Data for this exercise |
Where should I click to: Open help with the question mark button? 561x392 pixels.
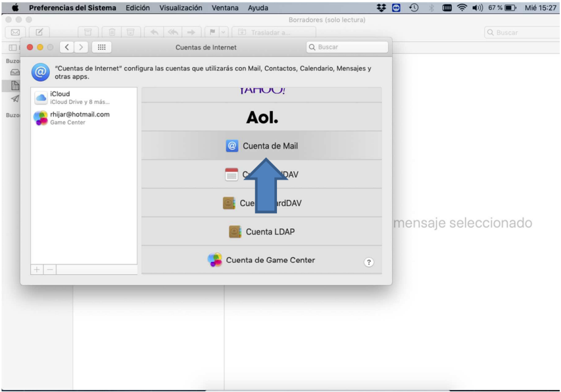click(368, 262)
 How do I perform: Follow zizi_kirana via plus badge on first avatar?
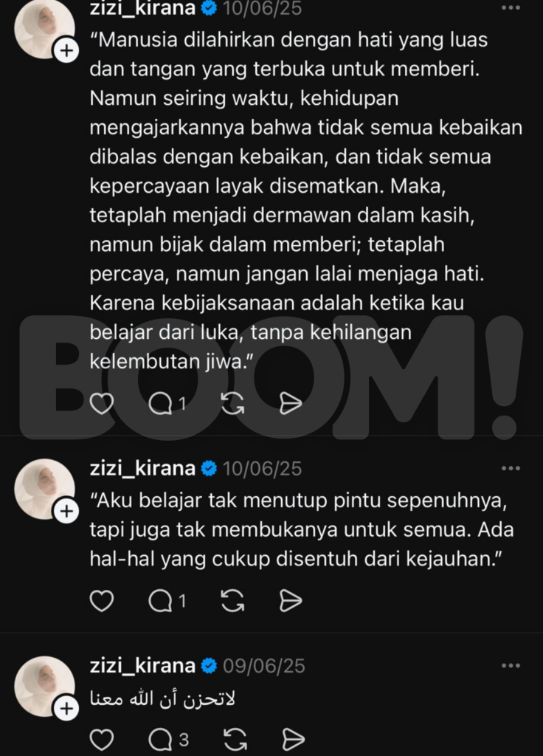[66, 50]
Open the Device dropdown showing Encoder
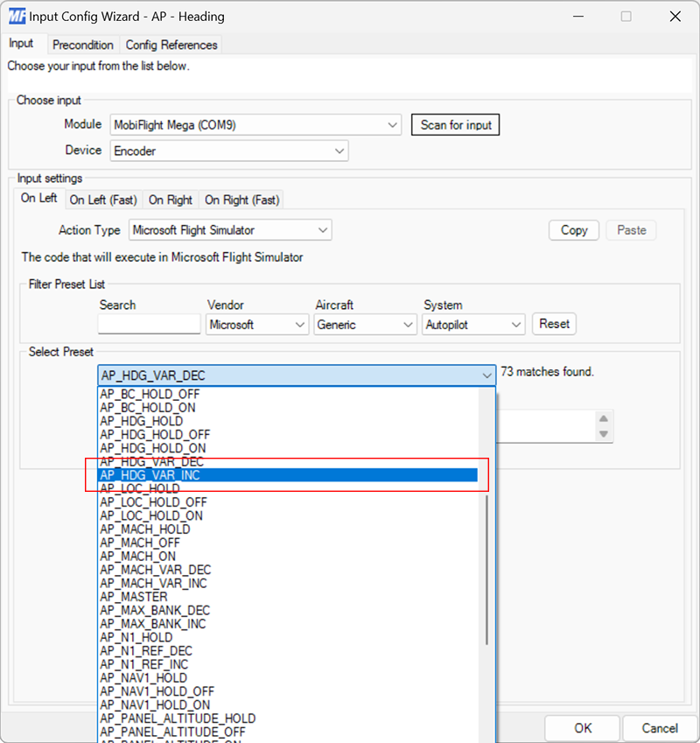The image size is (700, 743). (x=340, y=151)
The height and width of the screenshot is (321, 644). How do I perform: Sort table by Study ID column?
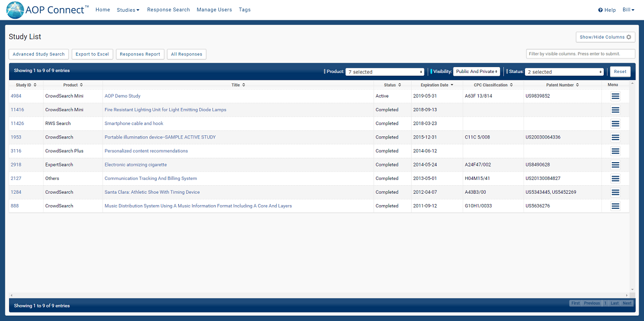click(x=26, y=85)
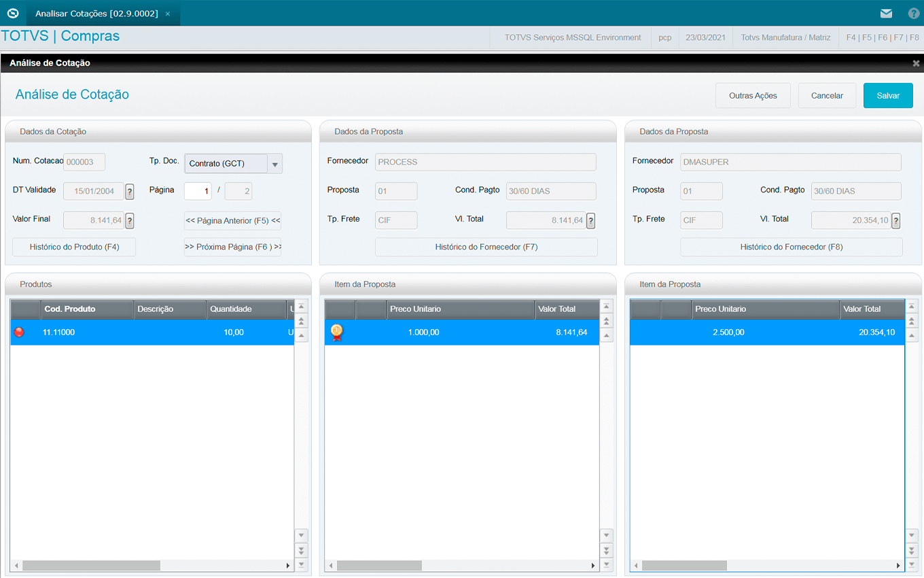Screen dimensions: 924x578
Task: Select the Analisar Cotações tab
Action: [96, 14]
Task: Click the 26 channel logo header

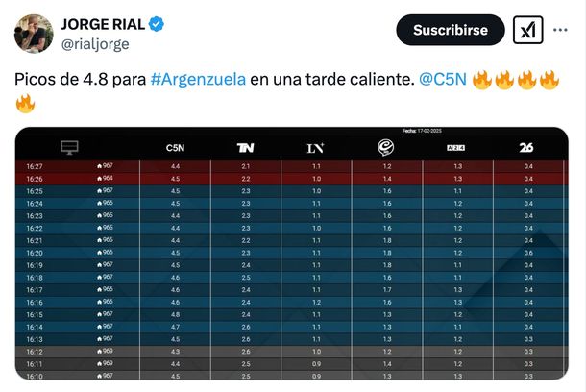Action: click(525, 148)
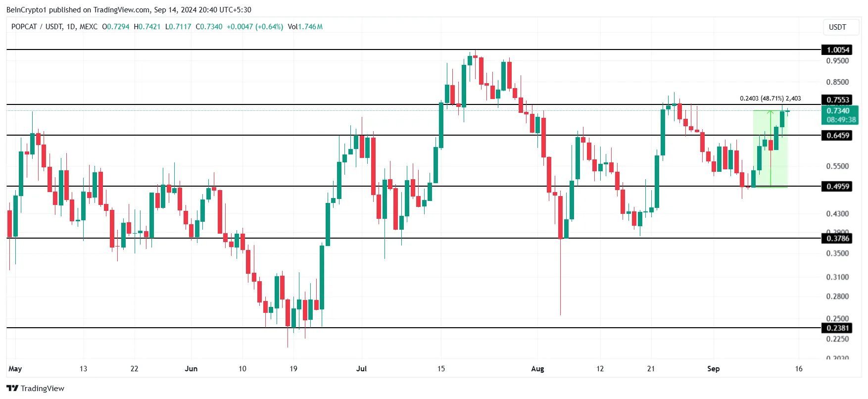The height and width of the screenshot is (399, 868).
Task: Click the 0.2381 bottom price label
Action: (837, 328)
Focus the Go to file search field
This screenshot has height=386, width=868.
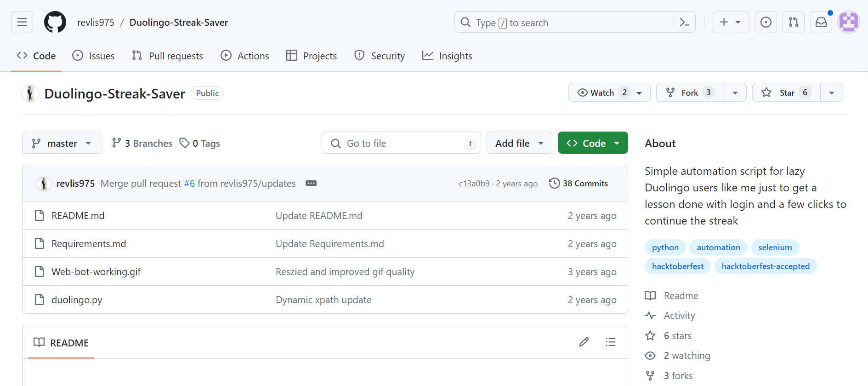coord(401,143)
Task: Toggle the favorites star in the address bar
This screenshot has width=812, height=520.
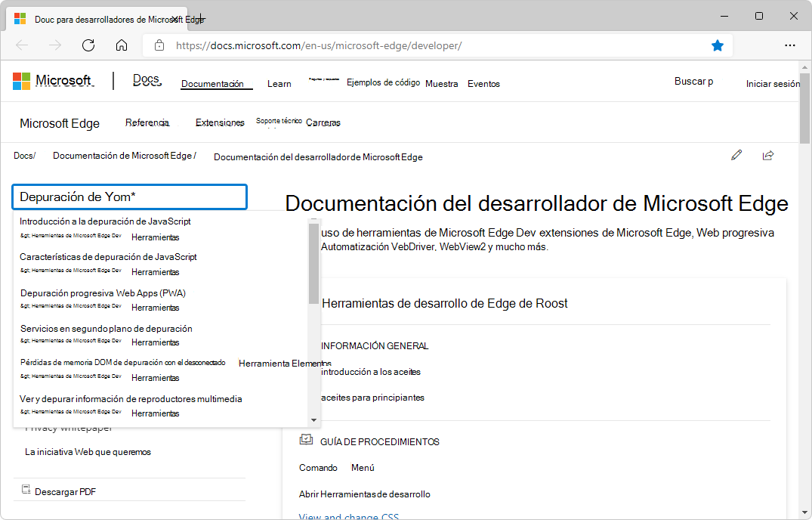Action: (x=717, y=45)
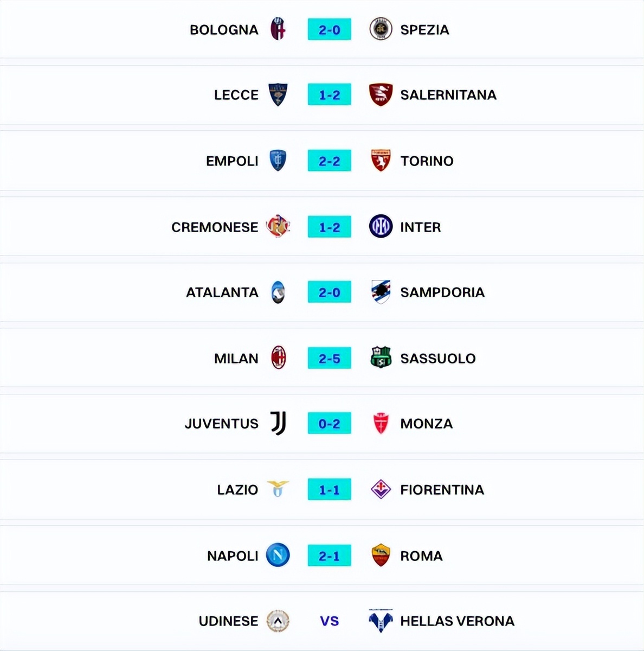Click the ATALANTA team name
This screenshot has height=651, width=644.
point(222,292)
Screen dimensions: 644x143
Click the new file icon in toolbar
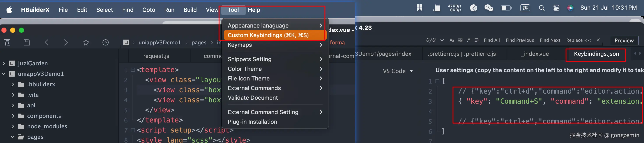point(7,42)
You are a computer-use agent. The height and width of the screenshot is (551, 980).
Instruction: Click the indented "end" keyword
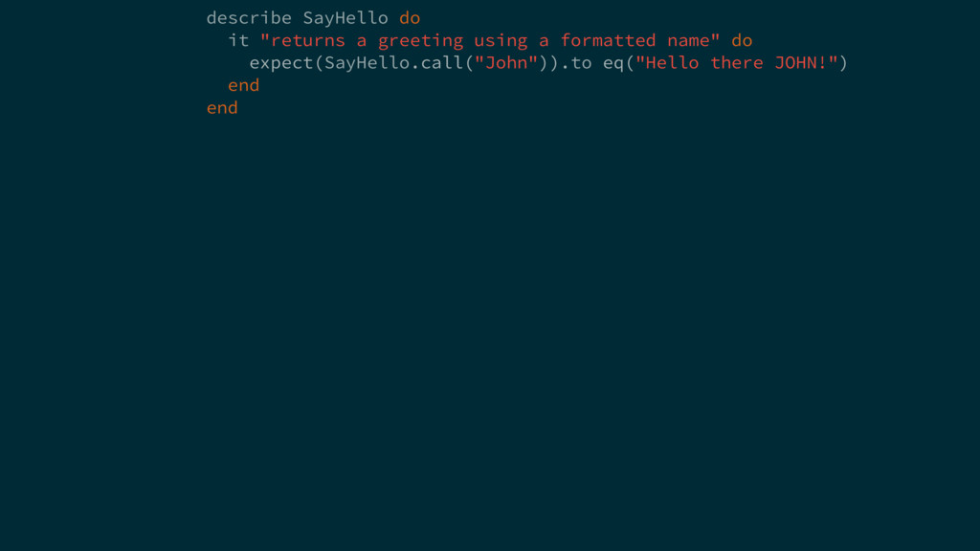coord(243,85)
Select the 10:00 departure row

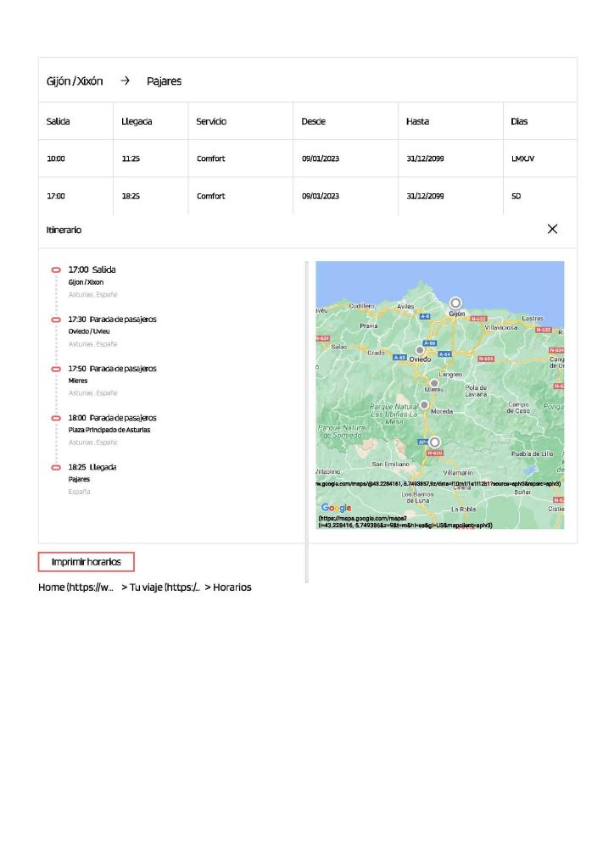pyautogui.click(x=307, y=159)
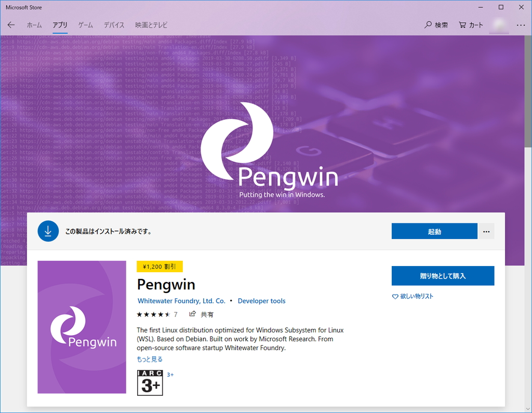
Task: Open the See more (...) options menu
Action: coord(520,24)
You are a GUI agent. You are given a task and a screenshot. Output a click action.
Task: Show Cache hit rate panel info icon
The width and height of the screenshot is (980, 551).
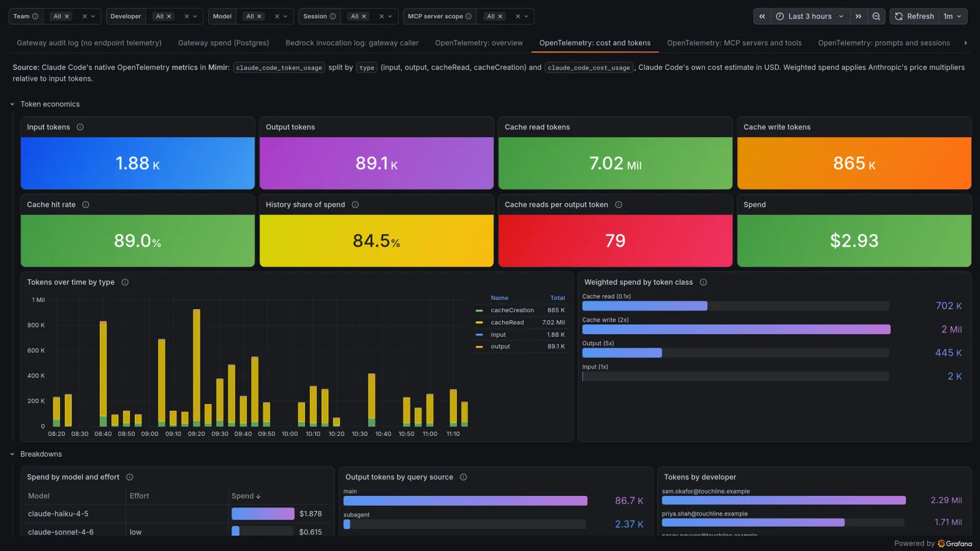(x=86, y=205)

Task details | Would you transcribe, exactly and only, the lines from the one that contains "The width and" through the last line of the data above, without any pictures?

Answer for the task |
The width and height of the screenshot is (980, 551).
(x=86, y=205)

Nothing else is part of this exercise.